═══ SELECTED PASSAGE ═══
# Question about 3 phase gennie



## TopTop (Nov 11, 2011)

I found a small 3 ph gennie. Two cylinder diesel, the guy thinks it it is 15kw. He said he can measure output voltage of 4xx, I don't remember if he said 440, 460, 480. The thing looks rough & the original control panel was destroyed along with the exhaust, but he said it only had 200 hours on the clock. He said he thinks it will also output 120 & 208 single phase. 

My house has the normal 120/240 single phase service. One neutral, two 120 volt legs. I know the gennies 208 volt output should run my 240 volt well pump, but I don't know if the 208 is between one hot leg & neutral or between two hot legs like my gas genny and the grid. 

I have a genny interlock on my load center so I can legally backfeed into the panel, which is how I use my gas genny. So my question is, will this little diesel guy do the same & how do I figure out the wiring. I assume the output will be reduced by one third, so if it is 15kw 3ph I will get 10kw single ph. Anyone know about these things?


----------



## ZoomZoom (Dec 18, 2009)

I'd start by going over the entire setup looking for markings.
2 cyl for 15KW doesn't seem right to me. Every 15KW diesel I've seen is 3 cyl.

Get the mfgr and model number from the unit.

The control panel normally has the wiring diagrams (inside the door) that show how to switch it from 3-phase to single phase. Without that control panel, you're going to have problems. Using the mfgr/model info, you'll want to scan the internet for the wiring diagram. Also, each wire to the control panel should be numbered. The instructions for switching is based on those wire numbers. If the wires aren't marked, you're in even more trouble.

You don't want to run the 3 phase into your home's 120/240.
═══ DATA BLOCK ═══
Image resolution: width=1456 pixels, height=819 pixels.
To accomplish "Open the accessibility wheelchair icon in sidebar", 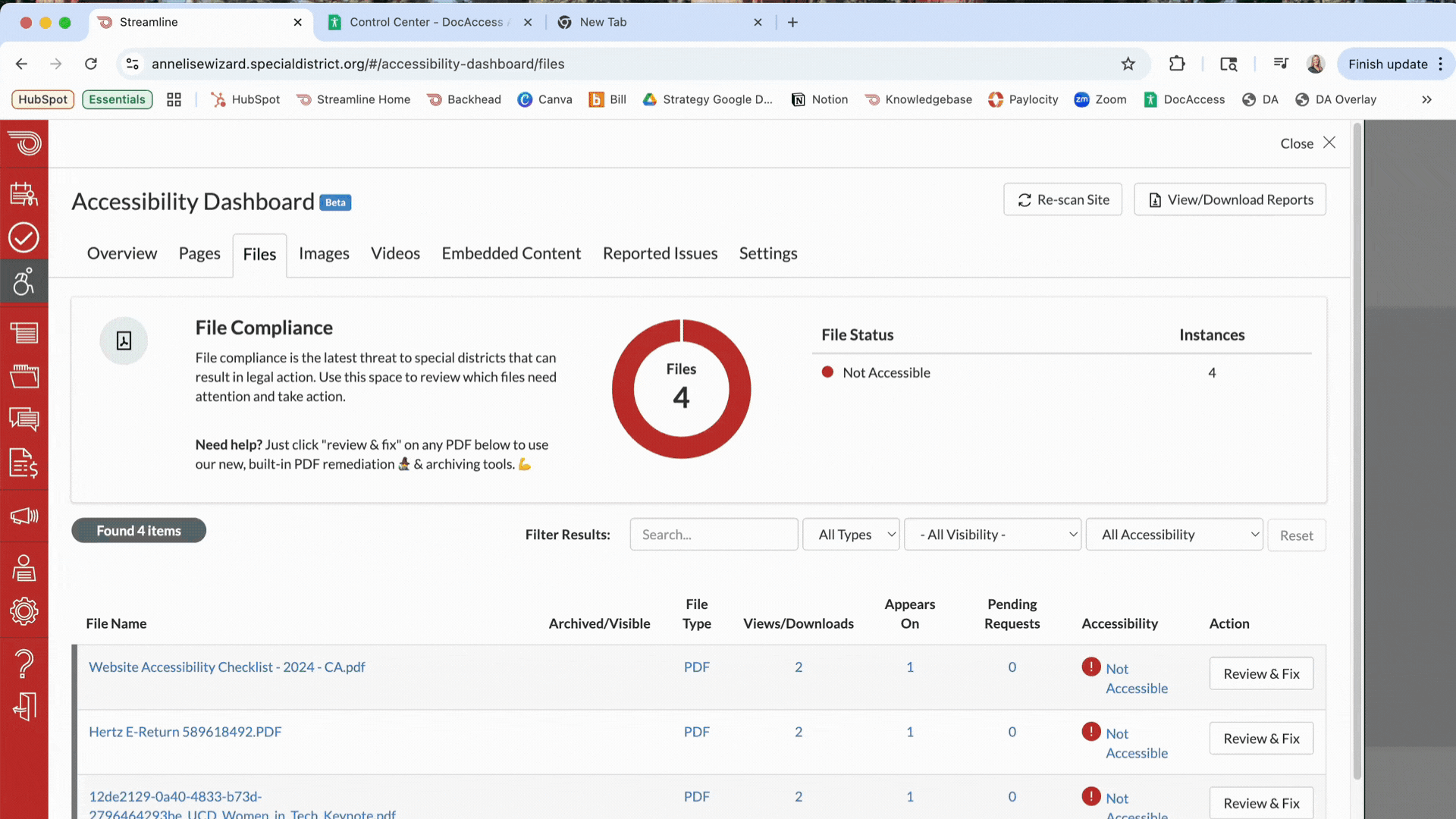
═══
### DIRECTIVES
**1)** Reproduce the stretch of the forum thread about the three-phase generator from "My house has" through "about these things?".
**2)** In the forum thread about the three-phase generator, how many hours did the seller say were on the clock?
**3)** Continue the forum thread about the three-phase generator, starting after its final sentence.

### TASK ANSWERS
**1)**
My house has the normal 120/240 single phase service. One neutral, two 120 volt legs. I know the gennies 208 volt output should run my 240 volt well pump, but I don't know if the 208 is between one hot leg & neutral or between two hot legs like my gas genny and the grid. 

I have a genny interlock on my load center so I can legally backfeed into the panel, which is how I use my gas genny. So my question is, will this little diesel guy do the same & how do I figure out the wiring. I assume the output will be reduced by one third, so if it is 15kw 3ph I will get 10kw single ph. Anyone know about these things?

**2)** The seller said it had only 200 hours on the clock.

**3)**
Basically, I'd want to know what unit it is, whether a control panel can be obtained and whether the wiring is marked before I'd even touch the thing.


----------



## Jimmy24 (Apr 20, 2011)

Zoom is correct in that you really need to find some SN# or something. 

Is it an old military unit? And unless it's some sort of off the wall unit, it would not produce 120/208 and 480. It would have to have some sort of dual windings in order to do that. 

As far as running your home, not an issue. Use two of the hot legs and the neutral, roll the thrid one back. And you would retain the buck of the wattage.

120/208 is used by the industry as a "network metering" voltage. Mainly apt complexes.

You measure between legs/phase to phase for 208. Phase to ground will be 120.

Good luck.

Jimmy


----------



## TopTop (Nov 11, 2011)

It is an Onan, not military. It was used for backup at a community center/swimming pool. It is over 100 miles away, so I won't just go to kick the tires. He said it weighs around 550-600 lbs. Not real big. I am very comfortable working with 120/240 single phase, 3 ph not so much. 

If it is really as simple as splitting out one lead, that I can handle. I thought it had something like a 12 wire output that had to be reconnected in certain configurations for the various voltages, phase & frequency, but never having seen it I really don't know. Bottom line, if I can't get 120/240 single phase out of it then it is useless to me.

Thanks for the responses.


----------



## Jimmy24 (Apr 20, 2011)

TopTop said:


> It is an Onan, not military. It was used for backup at a community center/swimming pool. It is over 100 miles away, so I won't just go to kick the tires. He said it weighs around 550-600 lbs. Not real big. I am very comfortable working with 120/240 single phase, 3 ph not so much.
> 
> If it is really as simple as splitting out one lead, that I can handle. I thought it had something like a 12 wire output that had to be reconnected in certain configurations for the various voltages, phase & frequency, but never having seen it I really don't know. Bottom line, if I can't get 120/240 single phase out of it then it is useless to me.
> 
> Thanks for the responses.


If it's 208 it's Y wound for sure. No 240 from it. 208 3ph most simple of 3 ph. Use two phases and you have 120/208 single phase.

Spent 30 yrs with electric utility working it. Split many pots.

Jimmy

Jimmy


----------



## TopTop (Nov 11, 2011)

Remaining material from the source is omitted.